Given information
┄┄┄┄┄┄┄┄┄┄

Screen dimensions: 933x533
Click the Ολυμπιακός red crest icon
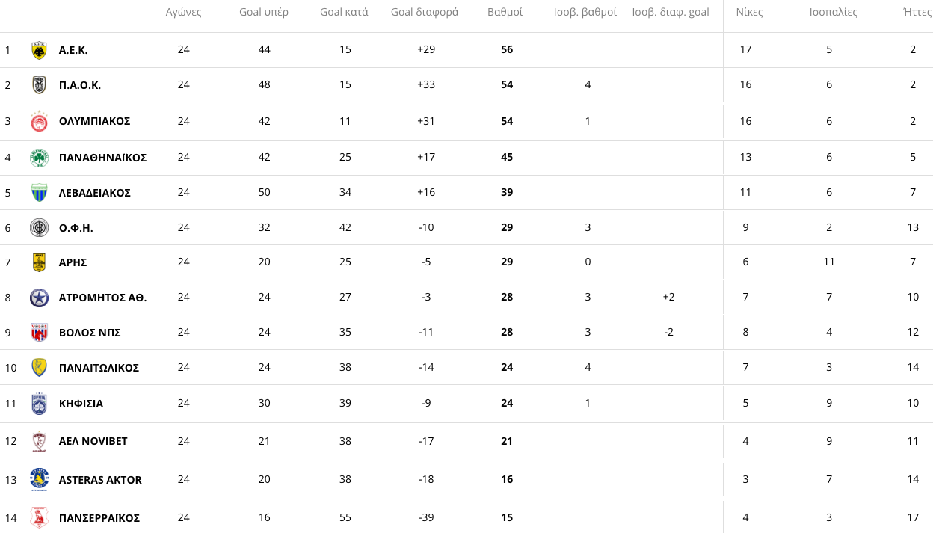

┄┄┄┄┄┄┄┄┄┄

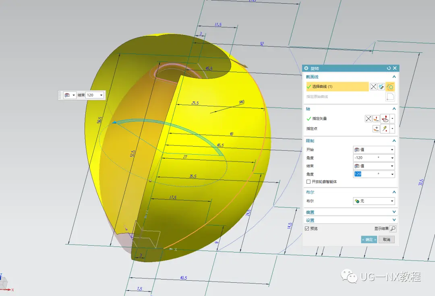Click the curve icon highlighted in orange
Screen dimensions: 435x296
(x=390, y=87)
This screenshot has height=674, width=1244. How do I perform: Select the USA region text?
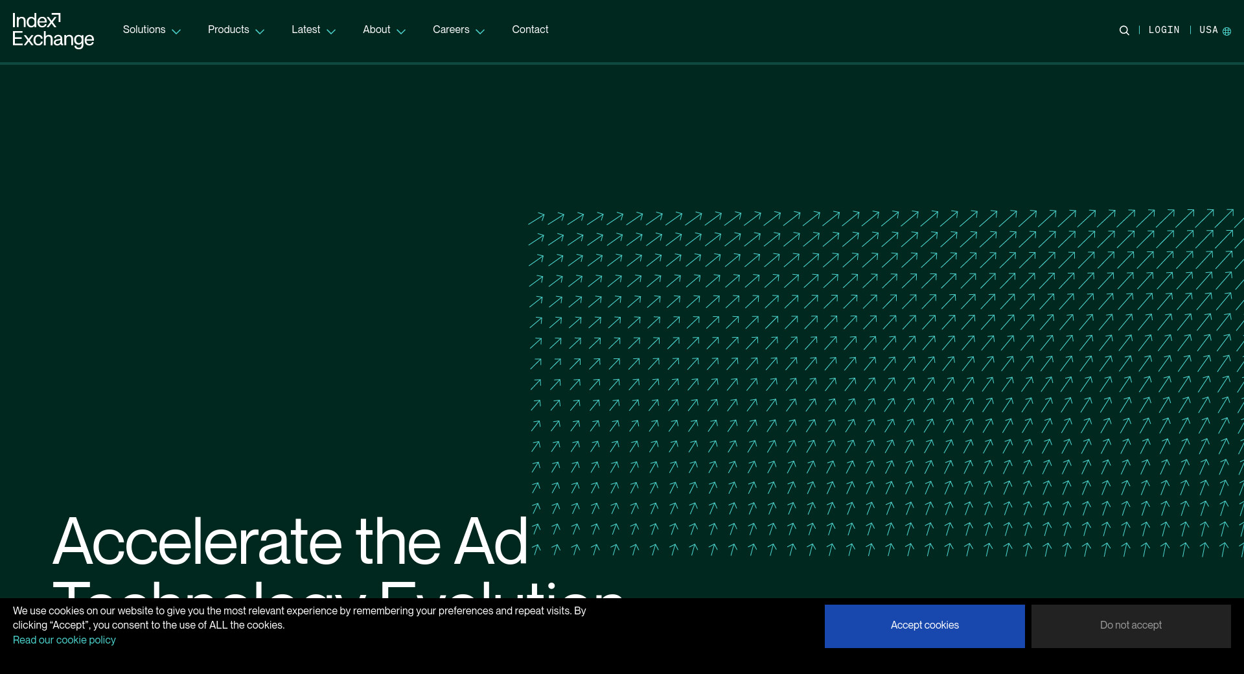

┄┄┄┄┄┄┄┄┄┄

Written task
Can you retype the material from the line containing "Click the curve icon highlighted in orange" down to the line containing "This screenshot has", both included, leaving the pictures out?

Output of the exercise
Click the curve icon highlighted in orange
Screen dimensions: 435x296
(x=390, y=87)
This screenshot has height=674, width=1244. How do I perform: Select the USA region text?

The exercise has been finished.